Why Is LASIK More Affordable Than Contact Lens Wear?

Posted on November 18, 2019

You've told yourself you couldn't have LASIK, even though you desperately want to stop wearing contact lenses all the time. You think you'll save money by sticking with the tried and true.

Do the math, and you might discover that you're paying more for contacts than you would for a LASIK surgery.

 

How Much Does LASIK Cost?

During a LASIK procedure, your doctor numbs your eyes, creates a corneal flap, and amends the tissue within your eye with a laser. The flap is replaced, and you're sent home with drops to help you heal. The procedure is sophisticated, and it can come with a high price tag.

Analysts say LASIK can cost between $1,000 to more than $3,000 per eye. That price includes your:

  • Eye exam. Your doctor needs to assess your vision loss and eye health before the work begins.
  • LASIK procedure. The doctor's time, the equipment, anesthesia, and all other details are included in this price.
  • Post-operative care. Drops you need to heal your eyes and your return visits with the doctor are included here.
  • Follow-up care. If you don't achieve the vision correction you want, a second surgery can be included in the fee.

Stored items:
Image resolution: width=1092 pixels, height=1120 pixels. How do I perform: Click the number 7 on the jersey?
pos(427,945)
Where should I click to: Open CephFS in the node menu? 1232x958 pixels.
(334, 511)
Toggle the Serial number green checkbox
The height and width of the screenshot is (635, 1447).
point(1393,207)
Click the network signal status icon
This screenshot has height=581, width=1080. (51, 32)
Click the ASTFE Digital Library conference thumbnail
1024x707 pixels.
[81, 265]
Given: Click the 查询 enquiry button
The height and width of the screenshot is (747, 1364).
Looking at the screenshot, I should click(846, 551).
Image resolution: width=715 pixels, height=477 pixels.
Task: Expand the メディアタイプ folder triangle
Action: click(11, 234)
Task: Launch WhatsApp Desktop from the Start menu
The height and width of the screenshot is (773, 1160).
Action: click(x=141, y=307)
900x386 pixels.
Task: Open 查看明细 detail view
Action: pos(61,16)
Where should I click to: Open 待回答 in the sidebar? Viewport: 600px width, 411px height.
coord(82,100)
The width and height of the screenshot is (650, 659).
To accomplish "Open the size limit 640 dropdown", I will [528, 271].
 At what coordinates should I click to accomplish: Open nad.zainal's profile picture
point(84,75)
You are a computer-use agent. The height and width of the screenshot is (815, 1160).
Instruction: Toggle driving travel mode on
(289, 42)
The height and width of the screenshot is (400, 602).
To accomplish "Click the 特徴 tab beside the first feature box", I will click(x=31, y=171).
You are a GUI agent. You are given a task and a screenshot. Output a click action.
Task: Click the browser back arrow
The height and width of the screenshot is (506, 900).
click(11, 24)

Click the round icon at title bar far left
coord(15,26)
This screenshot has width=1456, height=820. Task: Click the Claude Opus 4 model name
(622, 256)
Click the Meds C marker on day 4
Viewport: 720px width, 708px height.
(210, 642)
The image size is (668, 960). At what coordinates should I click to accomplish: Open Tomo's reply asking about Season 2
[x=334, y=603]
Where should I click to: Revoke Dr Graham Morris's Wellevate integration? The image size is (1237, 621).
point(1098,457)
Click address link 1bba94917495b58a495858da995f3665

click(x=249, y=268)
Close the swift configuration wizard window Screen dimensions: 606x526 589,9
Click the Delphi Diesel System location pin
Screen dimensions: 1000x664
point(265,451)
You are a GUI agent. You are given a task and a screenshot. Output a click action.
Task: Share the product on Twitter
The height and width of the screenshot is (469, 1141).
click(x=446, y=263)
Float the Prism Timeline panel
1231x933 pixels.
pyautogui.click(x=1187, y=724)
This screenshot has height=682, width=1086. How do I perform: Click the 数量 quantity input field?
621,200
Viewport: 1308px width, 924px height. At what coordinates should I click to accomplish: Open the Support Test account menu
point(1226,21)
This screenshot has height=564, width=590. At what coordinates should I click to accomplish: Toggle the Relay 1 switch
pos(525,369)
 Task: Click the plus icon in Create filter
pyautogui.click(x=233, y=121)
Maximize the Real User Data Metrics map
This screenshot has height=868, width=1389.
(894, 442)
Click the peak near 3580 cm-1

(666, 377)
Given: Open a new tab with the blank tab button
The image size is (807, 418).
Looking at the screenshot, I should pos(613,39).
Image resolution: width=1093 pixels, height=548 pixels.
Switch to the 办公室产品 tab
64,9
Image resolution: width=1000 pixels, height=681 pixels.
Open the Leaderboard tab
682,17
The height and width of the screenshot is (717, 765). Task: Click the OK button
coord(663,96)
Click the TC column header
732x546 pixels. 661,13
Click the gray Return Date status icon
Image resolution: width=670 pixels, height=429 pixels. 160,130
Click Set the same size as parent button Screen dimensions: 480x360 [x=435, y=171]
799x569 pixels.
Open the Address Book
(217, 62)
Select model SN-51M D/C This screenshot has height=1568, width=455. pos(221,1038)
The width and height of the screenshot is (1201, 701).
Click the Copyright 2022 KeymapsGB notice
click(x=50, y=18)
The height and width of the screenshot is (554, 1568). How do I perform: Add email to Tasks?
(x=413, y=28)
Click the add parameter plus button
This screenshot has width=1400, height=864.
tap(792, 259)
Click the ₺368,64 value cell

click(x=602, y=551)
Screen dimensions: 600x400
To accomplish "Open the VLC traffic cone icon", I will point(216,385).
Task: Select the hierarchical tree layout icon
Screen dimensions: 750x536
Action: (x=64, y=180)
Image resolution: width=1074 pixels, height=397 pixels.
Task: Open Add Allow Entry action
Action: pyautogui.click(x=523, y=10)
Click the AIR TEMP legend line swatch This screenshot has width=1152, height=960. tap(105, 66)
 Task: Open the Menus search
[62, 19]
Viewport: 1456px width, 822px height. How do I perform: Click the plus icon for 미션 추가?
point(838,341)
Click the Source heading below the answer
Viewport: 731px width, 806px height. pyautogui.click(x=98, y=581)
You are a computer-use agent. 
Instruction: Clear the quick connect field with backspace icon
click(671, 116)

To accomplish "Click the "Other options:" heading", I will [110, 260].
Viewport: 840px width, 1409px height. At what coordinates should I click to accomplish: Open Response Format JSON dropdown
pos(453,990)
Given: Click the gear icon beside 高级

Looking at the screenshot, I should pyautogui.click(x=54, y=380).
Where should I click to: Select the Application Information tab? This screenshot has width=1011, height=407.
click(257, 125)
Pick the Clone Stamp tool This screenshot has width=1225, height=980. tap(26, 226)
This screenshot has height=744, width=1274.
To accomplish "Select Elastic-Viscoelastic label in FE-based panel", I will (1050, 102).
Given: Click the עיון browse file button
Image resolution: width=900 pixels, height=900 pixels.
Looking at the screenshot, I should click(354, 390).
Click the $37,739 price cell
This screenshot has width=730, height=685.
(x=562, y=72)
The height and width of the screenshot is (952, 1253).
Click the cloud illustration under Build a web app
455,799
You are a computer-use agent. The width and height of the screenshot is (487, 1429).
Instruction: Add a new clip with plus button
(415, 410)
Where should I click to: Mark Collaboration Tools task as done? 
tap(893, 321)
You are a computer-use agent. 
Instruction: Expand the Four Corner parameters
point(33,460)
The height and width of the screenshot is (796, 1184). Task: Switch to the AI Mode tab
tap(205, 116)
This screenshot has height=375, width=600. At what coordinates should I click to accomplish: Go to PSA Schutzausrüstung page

[Apply what you read]
- a) According to the LASIK article, how much do analysts say the procedure can cost per eye?
- b) Carry on the LASIK article from its final sentence.
The rows are not needed for anything here.

[Answers by item]
- a) Between $1,000 and more than $3,000 per eye.

- b)
Bargain-basement prices often come with loopholes. Your follow-up care might cost extra, for example, or you won't get a second surgery for free. You'll need to understand the price carefully before you sign on.

How Much Do Contacts Cost?

You don't need surgery to wear contacts, but you do need a special type of eye exam. And you'll need to pay for both your contacts and their upkeep. This is an expense you'll always see in your budget.

In 2012, researchers dug into eye health prices all across the country. These are some of the fees you can expect to pay as a person who wears contact lenses:

  • Contact exam: Fees range between $85 and $215.
  • Contact lenses: These fees vary widely, depending on the kind of contact you need. Expect to pay about $90 for a three-month supply.
  • Glasses exam: You'll also need glasses to wear when you're resting your eyes from your contacts. This demands a different exam. Expect to pay between $20 and $140.
  • Glasses: You'll pay between $50 and $300 or more, depending on your prescription.

You'll also need cases and solution to store your contacts when they're not in your eyes. Fees can vary, but it’s not unusual to pay $200 per year to maintain your contacts.

What About Insurance?

We use insurance policies to offset the cost of medical care and keep our expenses low. While some plans help to pay for vision care, it's rare to have full coverage. And even if you do, some of your fees won't be included in your benefits package.

LASIK is not covered by insurance plans. Officials consider this an elective procedure that you could skip by wearing glasses or contacts. It's rarely, if ever, covered.

Vision insurance programs offer benefits, but they can be lean. In one typical program, you'll get coverage for:

  • Eye exams.
  • Contact lens fittings.
  • One set of contact lenses annually.

You'll have to pay out of pocket for your glasses. And this plan won't cover the cost of your solutions and maintenance materials.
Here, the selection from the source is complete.